§ **EXERCISE GOAL**
The material below is to be copied exactly from the line with "This screenshot has height=938, width=993." up to and including the line with "the chevron arrow", with nothing else kept and no pictures.

§ **INFORMATION GIVEN**
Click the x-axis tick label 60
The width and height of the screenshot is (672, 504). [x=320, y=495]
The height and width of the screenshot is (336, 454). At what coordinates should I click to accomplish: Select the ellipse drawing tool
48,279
--
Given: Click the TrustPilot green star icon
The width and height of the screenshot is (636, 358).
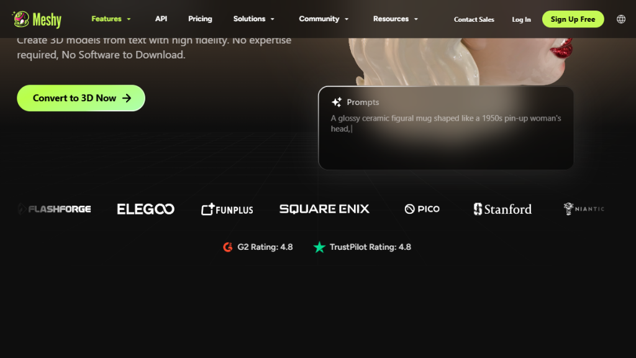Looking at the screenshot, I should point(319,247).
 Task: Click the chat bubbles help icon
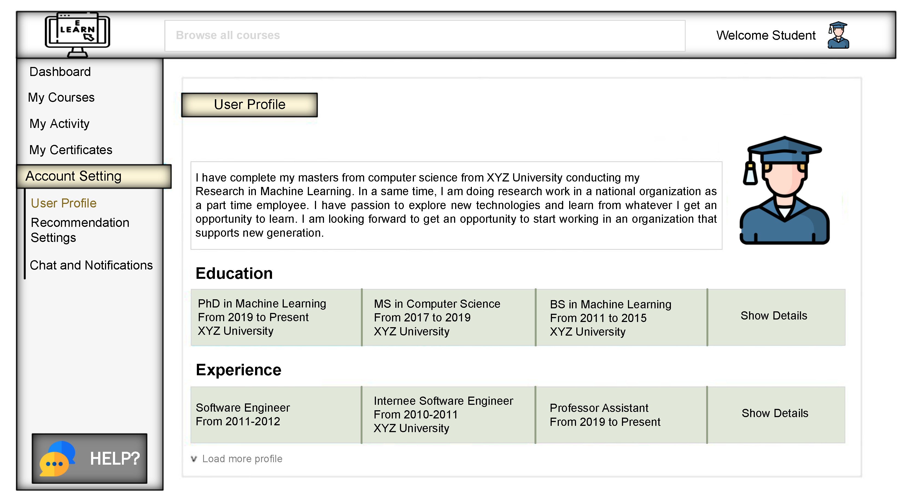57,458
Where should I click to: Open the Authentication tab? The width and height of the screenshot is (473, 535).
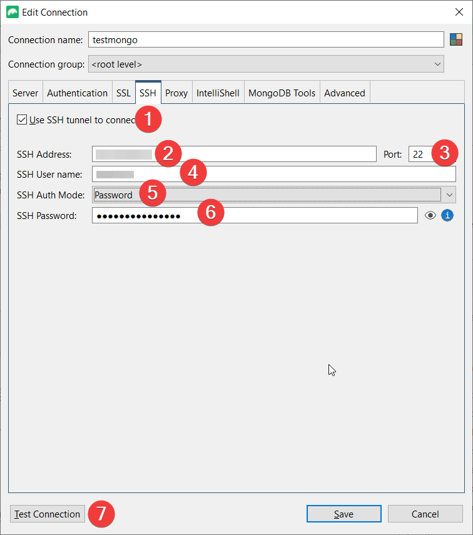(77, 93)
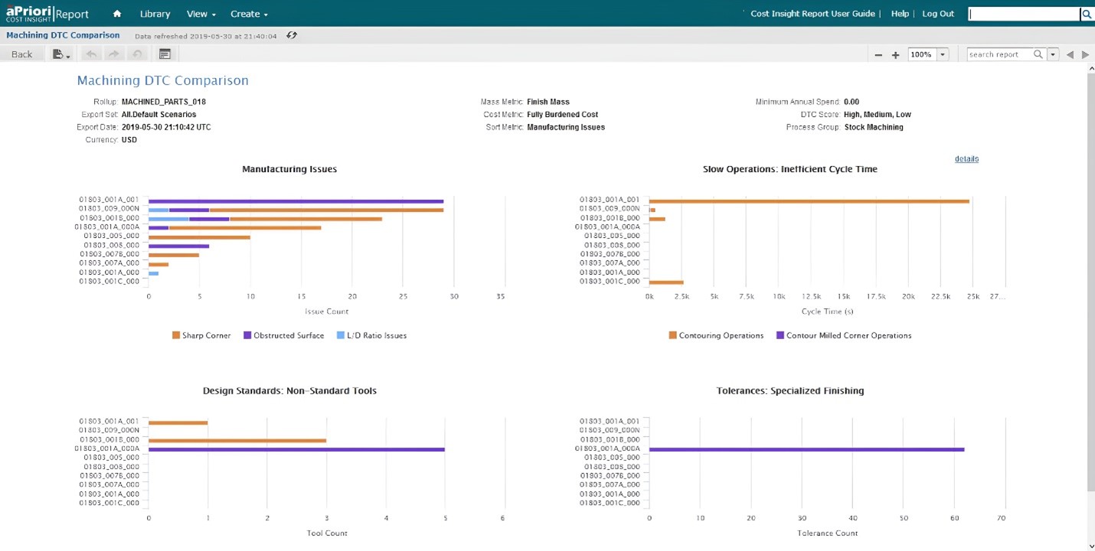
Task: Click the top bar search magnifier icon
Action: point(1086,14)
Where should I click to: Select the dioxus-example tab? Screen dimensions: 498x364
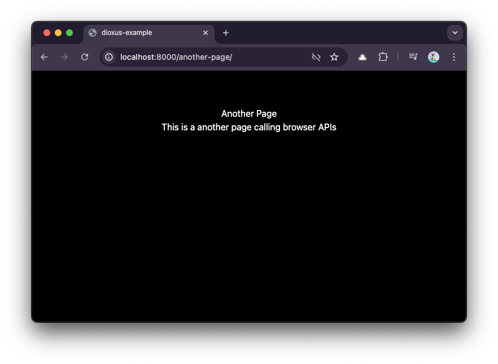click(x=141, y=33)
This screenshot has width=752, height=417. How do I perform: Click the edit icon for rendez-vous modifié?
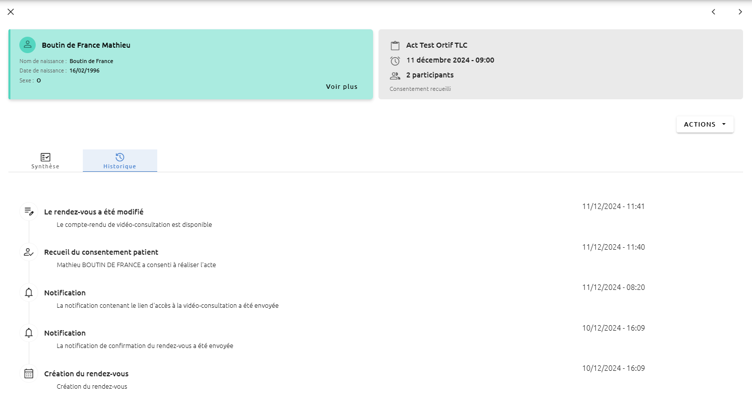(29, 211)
--
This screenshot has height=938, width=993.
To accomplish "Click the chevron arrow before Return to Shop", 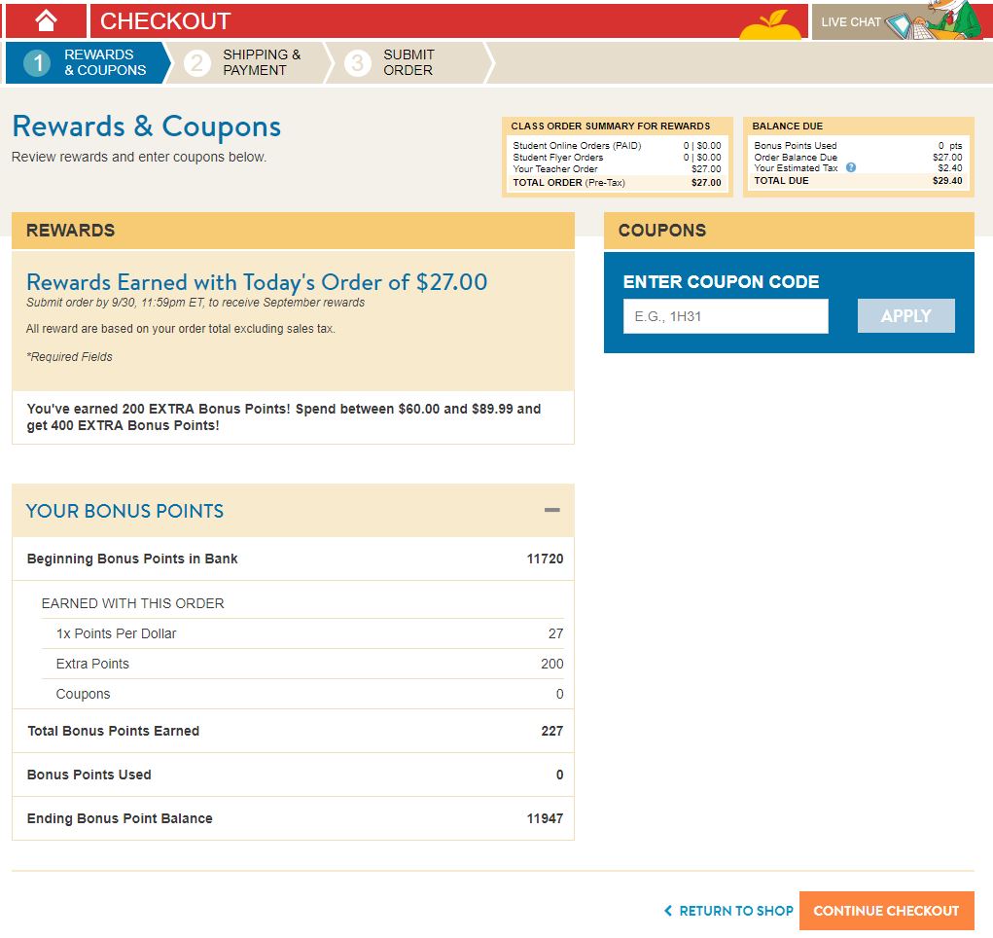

§ **TASK SOLUTION**
This screenshot has height=938, width=993.
To accomplish "Click the chevron arrow before Return to Shop", 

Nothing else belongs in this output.